Viele Aussagen von Politikern, die derzeit unter dem Deckmantel „Justizkritik“ in der Öffentlichkeit medienwirksam präsentiert werden, entfernen sich meilenweit vom aufgezeigten Rahmen sachlicher Kritik. Fern jeglicher sachbezogener Auseinandersetzung ist etwa die Unterstellung, eine Justizbehörde würde „politisch motiviert“ agieren. Bewusst übersehen wird dabei, dass in der Vergangenheit Justizbehörden gegen Politiker verschiedenster Coleur strafrechtlich ermittelt haben. Gleiches gilt für die Unterstellung, Ermittlungsbehörden würden gezielt Akten an die Medien spielen, ohne zu erwähnen, dass in diesen Causen nicht selten mehrere Beschuldigte samt jeweiligen anwaltlichen Vertretern Akteneinsicht haben und somit keineswegs ein exklusiver Zugriff allein der Strafverfolgungsbehörden auf diese Akten besteht. Warum im Übrigen Staatsanwaltschaften durch die unzulässige Weitergabe von Akteninhalten ihre eigene Arbeit erschweren sollten, konnten die diesbezüglich absurden Vorwürfe bis heute nicht darlegen. Werden Ermittlungsbehörden durch die Titulierung von Hausdurchsuchungen als „reine Show und Inszenierung“ abgewertet und wird gleichzeitig nicht erwähnt, dass Hausdurchsuchungen von einer unabhängigen Richterin bzw einem Richter beschlussmäßig genehmigt werden müssen, ist das zulässige Maß jedenfalls überschritten. Werden sogar einzelne Entscheidungsorgane in untergriffiger Weise öffentlich diffamiert und vor die Öffentlichkeit gezerrt, stellt dies einen offen vorgetragenen Angriff auf eine rechtsstaatliche Institution dar und ist als schikanöser Einschüchterungsversuch ganz und gar inakzeptabel. 
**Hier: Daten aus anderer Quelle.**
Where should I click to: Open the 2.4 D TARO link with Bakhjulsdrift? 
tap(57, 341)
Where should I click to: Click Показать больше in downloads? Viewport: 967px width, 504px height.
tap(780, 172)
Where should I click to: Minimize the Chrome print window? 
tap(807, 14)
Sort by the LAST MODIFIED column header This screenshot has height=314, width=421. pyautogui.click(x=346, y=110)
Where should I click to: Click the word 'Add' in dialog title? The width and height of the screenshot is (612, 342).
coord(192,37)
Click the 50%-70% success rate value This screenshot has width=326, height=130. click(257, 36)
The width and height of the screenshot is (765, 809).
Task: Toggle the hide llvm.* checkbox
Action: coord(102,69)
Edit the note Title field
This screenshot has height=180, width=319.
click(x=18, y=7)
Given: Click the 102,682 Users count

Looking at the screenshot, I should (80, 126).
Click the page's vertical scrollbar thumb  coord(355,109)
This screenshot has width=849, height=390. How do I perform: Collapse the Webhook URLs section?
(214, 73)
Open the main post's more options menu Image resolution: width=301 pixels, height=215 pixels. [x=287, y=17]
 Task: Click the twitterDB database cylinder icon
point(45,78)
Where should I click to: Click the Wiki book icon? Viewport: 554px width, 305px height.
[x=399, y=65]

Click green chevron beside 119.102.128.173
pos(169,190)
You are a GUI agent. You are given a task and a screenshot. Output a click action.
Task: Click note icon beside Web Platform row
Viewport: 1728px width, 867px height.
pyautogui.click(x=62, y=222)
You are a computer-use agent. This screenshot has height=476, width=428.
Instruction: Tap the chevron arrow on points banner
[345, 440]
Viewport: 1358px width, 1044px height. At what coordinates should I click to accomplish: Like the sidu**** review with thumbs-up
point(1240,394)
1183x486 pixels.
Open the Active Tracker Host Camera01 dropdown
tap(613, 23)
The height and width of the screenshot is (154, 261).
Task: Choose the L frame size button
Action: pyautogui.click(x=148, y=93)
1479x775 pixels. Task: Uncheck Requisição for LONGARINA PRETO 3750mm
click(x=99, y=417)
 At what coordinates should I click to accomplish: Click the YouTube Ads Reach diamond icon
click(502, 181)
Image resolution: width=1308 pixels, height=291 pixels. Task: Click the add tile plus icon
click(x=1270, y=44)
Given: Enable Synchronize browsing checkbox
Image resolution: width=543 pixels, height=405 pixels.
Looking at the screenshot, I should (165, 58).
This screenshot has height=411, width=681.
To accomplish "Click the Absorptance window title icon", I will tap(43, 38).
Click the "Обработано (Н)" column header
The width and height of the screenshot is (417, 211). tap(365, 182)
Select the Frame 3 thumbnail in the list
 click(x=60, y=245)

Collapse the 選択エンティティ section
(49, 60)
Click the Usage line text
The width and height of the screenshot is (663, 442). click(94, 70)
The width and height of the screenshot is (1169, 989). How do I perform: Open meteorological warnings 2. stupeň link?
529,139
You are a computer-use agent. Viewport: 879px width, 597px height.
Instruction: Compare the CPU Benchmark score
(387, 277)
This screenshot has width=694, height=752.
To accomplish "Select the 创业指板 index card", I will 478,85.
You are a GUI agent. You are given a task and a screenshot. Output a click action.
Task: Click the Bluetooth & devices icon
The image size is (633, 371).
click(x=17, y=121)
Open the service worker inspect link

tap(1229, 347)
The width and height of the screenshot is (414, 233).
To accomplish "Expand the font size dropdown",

Werden derartige Angriffe fortgesetzt, besteht die reale Gefahr, aus rein politischem Kalkül die Glaubwürdigkeit eines funktionierenden Rechtssystems in der Öffentlichkeit (nach dem Motto: „Steter Tropfen höhlt den Stein“) zu untergraben.

Als Standesvertreterinnen und Standesvertreter können wir uns nur schützend vor die Justiz und ihre Behörden stellen und wiederholt mit Vehemenz auf ein Ende der unsachlichen Angriffe gegen die Justiz drängen. Die Justiz genießt in Österrreich hohes Vertrauen. Dies soll so bleiben. Im Interesse des Rechtsstaats und uns aller.